This week, Bill Peduto reminded us that he is not the mayor of Pittsburgh. Like me, he is just a candidate for the position and, over the months leading up to the November general election, he and I will campaign for the job. If you read a newspaper, watch the local news channels or have a conversation with our County Executive Rich Fitzgerald, you would probably think Mr. Peduto already won.
Pittsburgh has a long history of electing Democratic mayors -- continually since 1934, in fact. But that doesn't mean the citizens of Pittsburgh lose the chance to exercise their right to vote. This simple message is lost on some of our local officials. Rich Fitzgerald will tell anyone who will listen that Bill Peduto is the "new mayor." Just last week, Mr. Fitzgerald said the "new mayor" should be weighing in on decisions currently being made for Pittsburgh. Not the candidates for mayor, just Bill Peduto.
The other day, I was one of a group to have lunch with Mayor Luke Ravenstahl. Darlene Harris, our city council president, was my guest at the luncheon. That was the first time she spoke to Mayor Ravenstahl in several months and I thought it a necessary first step to begin a functioning city government. City Council President Harris and I were interviewed, but the Republican nominee for mayor inviting the city council president to talk with the mayor for the first time in months went unmentioned by the media.

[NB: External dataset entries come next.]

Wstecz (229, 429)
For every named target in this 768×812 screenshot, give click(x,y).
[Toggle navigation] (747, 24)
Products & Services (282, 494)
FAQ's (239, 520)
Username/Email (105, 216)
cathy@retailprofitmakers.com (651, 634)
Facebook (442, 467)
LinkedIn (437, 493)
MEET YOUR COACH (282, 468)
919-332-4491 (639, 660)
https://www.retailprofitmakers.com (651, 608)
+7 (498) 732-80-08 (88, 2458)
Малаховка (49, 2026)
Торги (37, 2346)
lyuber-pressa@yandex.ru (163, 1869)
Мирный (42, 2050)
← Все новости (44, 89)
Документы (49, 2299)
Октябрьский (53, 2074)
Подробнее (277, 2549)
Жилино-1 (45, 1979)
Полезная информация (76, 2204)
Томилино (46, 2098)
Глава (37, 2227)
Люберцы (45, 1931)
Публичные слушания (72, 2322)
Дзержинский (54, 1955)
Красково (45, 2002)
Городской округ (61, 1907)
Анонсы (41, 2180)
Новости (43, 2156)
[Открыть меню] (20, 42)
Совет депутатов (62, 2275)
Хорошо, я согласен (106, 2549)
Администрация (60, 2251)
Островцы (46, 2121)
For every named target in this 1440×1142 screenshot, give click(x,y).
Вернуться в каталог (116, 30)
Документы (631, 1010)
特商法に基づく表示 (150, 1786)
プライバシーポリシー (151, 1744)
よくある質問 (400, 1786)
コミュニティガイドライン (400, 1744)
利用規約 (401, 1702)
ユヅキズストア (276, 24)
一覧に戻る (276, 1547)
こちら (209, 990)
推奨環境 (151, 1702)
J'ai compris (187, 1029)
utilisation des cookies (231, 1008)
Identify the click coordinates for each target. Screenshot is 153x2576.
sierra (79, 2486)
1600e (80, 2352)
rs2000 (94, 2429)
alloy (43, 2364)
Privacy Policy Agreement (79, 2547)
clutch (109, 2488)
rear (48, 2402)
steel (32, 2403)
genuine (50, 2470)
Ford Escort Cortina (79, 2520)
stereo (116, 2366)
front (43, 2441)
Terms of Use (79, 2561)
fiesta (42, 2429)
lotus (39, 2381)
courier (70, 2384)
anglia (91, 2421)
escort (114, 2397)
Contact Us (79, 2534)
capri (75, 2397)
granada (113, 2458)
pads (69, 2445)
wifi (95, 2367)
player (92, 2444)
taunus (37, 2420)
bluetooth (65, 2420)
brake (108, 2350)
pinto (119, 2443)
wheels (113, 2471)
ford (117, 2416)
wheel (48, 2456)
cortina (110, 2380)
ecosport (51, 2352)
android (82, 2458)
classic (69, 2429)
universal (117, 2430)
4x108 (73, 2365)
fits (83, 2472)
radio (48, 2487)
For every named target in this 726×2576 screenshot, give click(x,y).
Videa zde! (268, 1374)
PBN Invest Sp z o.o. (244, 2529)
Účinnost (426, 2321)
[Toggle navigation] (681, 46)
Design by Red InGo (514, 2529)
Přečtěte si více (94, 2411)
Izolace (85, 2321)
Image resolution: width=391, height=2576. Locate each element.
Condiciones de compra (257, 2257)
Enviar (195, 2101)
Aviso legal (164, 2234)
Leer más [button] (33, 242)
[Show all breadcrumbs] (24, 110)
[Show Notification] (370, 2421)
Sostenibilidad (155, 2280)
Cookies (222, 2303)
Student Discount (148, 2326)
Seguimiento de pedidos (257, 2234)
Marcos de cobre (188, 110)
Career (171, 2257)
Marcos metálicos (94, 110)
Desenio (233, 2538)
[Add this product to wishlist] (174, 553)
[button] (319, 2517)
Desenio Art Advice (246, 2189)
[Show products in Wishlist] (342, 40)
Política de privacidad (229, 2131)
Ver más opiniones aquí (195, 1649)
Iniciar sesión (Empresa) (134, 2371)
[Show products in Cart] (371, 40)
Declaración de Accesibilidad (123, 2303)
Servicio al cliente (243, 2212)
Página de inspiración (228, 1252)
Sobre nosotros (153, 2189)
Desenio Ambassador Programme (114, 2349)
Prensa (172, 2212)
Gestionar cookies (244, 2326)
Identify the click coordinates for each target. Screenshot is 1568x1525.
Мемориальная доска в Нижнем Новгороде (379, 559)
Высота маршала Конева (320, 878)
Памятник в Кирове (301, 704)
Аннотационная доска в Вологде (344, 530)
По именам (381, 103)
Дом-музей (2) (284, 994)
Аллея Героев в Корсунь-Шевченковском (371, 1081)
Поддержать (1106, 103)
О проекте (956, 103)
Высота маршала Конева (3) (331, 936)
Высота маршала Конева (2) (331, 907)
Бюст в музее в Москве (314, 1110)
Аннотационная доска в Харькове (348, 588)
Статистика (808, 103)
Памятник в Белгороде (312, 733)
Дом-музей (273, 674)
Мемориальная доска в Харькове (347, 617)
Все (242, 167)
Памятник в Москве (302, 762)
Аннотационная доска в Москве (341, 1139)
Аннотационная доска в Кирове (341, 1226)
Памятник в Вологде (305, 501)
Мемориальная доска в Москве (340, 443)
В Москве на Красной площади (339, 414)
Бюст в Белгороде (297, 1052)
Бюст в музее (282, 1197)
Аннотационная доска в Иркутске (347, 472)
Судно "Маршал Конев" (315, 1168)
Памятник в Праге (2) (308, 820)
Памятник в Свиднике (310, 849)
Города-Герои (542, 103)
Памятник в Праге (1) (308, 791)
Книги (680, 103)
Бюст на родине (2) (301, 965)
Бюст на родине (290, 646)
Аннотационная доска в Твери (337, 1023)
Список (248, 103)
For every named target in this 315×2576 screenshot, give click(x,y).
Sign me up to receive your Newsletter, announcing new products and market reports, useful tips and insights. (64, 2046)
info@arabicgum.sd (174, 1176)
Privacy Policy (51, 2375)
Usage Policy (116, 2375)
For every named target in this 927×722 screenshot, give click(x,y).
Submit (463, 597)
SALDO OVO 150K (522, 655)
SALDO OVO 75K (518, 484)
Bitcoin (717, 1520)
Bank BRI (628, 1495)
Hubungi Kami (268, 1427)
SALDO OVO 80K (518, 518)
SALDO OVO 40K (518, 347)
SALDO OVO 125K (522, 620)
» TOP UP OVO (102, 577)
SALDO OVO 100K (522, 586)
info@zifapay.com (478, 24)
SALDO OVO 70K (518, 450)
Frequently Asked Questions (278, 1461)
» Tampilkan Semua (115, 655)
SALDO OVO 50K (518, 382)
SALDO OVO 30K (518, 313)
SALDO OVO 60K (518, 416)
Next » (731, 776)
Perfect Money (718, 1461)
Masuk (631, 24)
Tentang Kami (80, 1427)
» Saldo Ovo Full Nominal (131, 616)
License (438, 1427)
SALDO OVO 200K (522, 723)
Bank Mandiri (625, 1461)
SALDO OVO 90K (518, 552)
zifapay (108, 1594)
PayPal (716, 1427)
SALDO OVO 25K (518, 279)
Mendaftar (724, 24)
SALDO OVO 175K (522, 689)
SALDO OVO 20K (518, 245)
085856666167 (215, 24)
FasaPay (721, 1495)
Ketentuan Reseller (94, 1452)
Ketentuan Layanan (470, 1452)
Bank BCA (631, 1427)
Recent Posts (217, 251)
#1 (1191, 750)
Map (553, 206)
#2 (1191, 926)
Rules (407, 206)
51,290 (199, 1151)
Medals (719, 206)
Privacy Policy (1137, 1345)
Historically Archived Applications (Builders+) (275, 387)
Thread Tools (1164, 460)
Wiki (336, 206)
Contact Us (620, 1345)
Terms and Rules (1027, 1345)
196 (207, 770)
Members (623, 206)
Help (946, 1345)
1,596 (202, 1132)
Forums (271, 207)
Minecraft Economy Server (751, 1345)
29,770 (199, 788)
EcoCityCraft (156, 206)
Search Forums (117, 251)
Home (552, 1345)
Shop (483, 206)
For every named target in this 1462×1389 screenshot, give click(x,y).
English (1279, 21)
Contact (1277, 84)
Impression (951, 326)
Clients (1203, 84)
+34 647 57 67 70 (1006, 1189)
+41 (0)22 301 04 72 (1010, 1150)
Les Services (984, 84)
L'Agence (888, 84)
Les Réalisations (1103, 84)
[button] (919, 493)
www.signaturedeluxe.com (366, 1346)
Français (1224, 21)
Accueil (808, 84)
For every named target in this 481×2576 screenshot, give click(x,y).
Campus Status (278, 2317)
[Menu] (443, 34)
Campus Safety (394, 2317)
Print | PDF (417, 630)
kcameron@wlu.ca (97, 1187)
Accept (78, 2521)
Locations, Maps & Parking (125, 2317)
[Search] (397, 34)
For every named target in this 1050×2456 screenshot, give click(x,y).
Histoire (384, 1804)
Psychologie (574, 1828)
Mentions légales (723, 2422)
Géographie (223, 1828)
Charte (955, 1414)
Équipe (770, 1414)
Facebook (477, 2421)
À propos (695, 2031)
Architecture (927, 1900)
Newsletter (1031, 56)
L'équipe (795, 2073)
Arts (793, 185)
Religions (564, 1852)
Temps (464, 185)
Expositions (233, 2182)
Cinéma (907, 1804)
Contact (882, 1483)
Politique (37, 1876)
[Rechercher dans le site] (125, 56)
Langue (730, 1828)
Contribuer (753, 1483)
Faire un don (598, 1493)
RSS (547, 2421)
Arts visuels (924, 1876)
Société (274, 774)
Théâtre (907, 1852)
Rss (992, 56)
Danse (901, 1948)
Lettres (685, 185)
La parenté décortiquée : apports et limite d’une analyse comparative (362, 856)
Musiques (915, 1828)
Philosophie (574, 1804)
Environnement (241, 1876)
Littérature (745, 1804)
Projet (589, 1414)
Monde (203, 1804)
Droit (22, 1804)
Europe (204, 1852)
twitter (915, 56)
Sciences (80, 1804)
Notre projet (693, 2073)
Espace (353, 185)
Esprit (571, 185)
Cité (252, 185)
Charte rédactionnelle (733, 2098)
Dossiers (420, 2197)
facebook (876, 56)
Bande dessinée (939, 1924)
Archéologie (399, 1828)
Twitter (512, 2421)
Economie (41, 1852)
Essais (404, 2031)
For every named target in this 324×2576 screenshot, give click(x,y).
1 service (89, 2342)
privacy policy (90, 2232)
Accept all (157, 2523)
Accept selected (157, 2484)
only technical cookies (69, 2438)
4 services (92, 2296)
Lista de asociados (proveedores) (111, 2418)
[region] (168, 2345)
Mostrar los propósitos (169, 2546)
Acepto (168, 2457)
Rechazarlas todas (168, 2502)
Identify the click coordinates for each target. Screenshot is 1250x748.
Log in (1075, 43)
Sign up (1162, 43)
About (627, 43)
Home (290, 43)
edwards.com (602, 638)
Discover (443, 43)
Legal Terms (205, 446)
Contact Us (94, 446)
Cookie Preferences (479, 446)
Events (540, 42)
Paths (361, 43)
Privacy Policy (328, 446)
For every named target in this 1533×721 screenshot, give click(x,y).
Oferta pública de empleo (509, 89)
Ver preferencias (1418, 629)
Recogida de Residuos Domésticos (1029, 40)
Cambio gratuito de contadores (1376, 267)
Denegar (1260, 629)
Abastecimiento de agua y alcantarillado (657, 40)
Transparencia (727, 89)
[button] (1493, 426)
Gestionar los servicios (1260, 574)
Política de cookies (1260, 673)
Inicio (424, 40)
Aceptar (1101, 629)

Do not misunderstand me; I have known from day one that running as a Republican for mayor of Pittsburgh would be an uphill battle. I am not complaining about a lack of coverage of my campaign. I am complaining that the media and some city officials have decided the people of Pittsburgh do not deserve to participate in deciding who the next mayor of our city will be. It seems they have decided for you, Pittsburgh.